• _WHAT NEEDS TO BE DONE_:
Below are records with pictures. Reproduce exactly the lines from the line with "The width and" to the line with "Given: Open the Solutions dropdown menu", inclusive, and leave each picture out.

• _DATA PROVIDED_:
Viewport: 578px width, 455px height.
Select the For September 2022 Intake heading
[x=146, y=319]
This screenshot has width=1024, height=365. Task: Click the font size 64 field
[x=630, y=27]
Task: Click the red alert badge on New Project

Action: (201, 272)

---

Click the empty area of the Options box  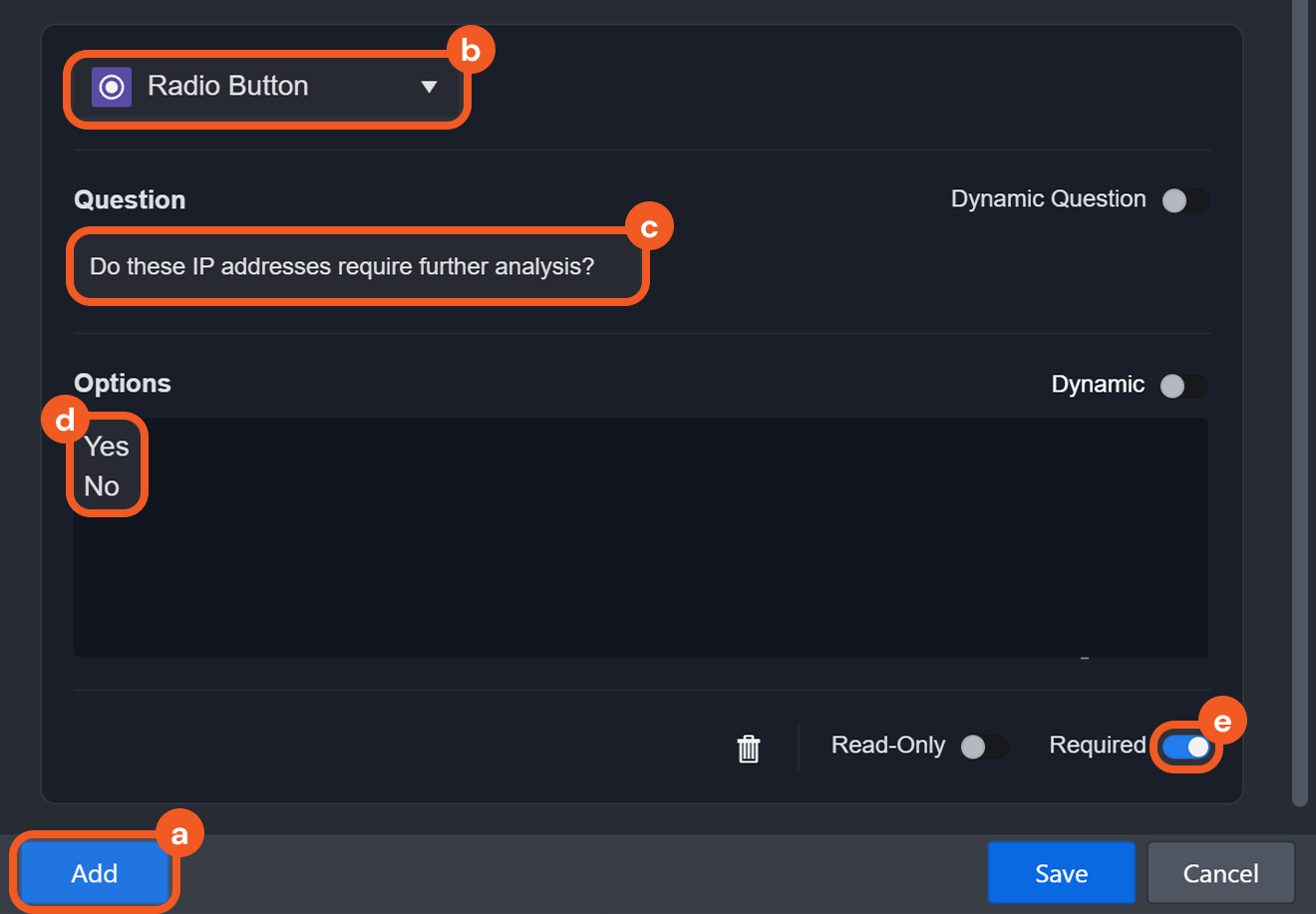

...

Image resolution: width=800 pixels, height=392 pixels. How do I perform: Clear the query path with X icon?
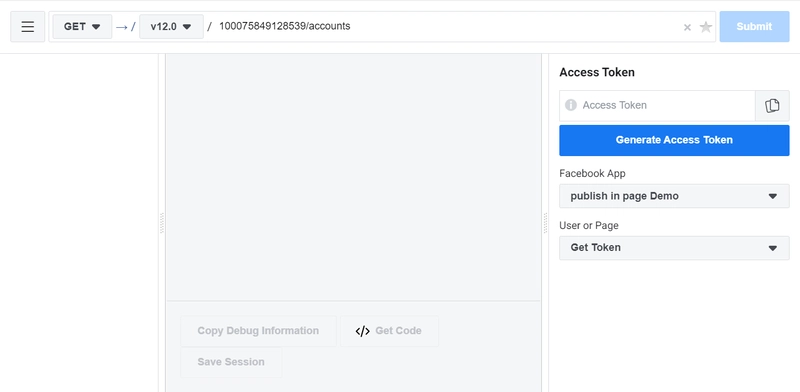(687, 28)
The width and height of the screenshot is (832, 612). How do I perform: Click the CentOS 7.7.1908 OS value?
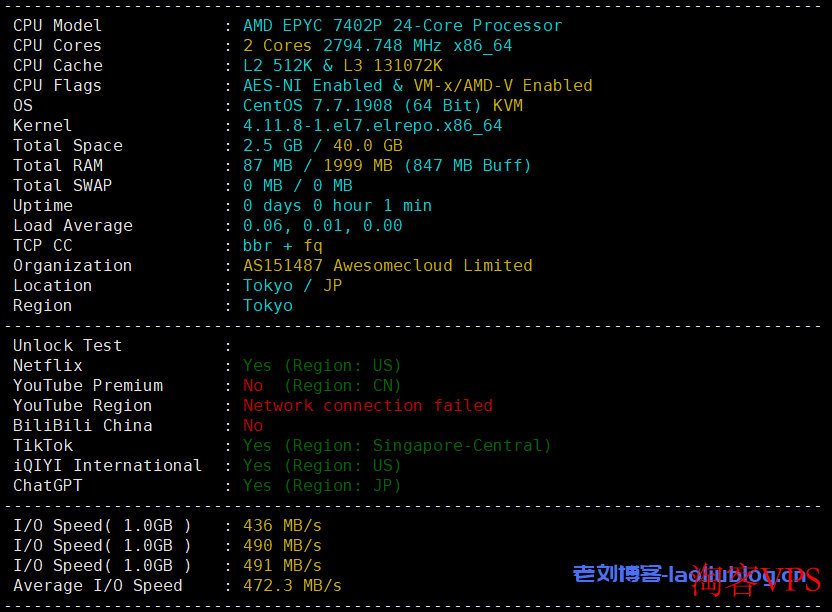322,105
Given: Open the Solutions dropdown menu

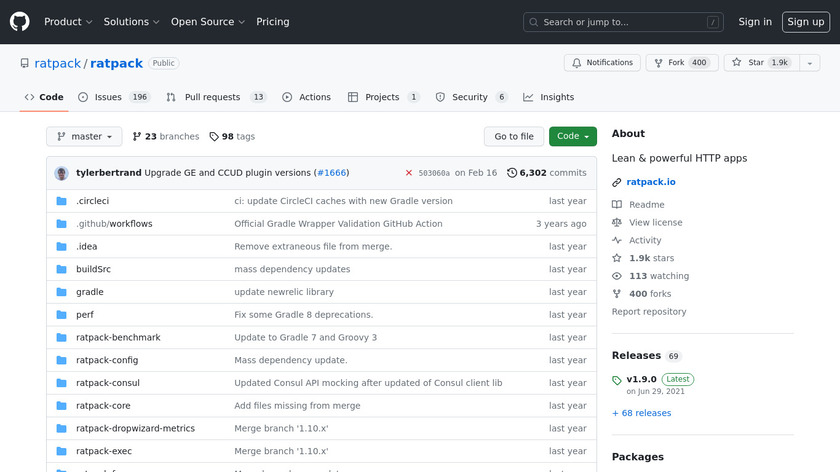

• _RESULT OF THIS EXERCISE_:
The width and height of the screenshot is (832, 612). How do I perform: Click the CentOS 7.7.1908 OS value?
322,105
Given: Open the Solutions dropdown menu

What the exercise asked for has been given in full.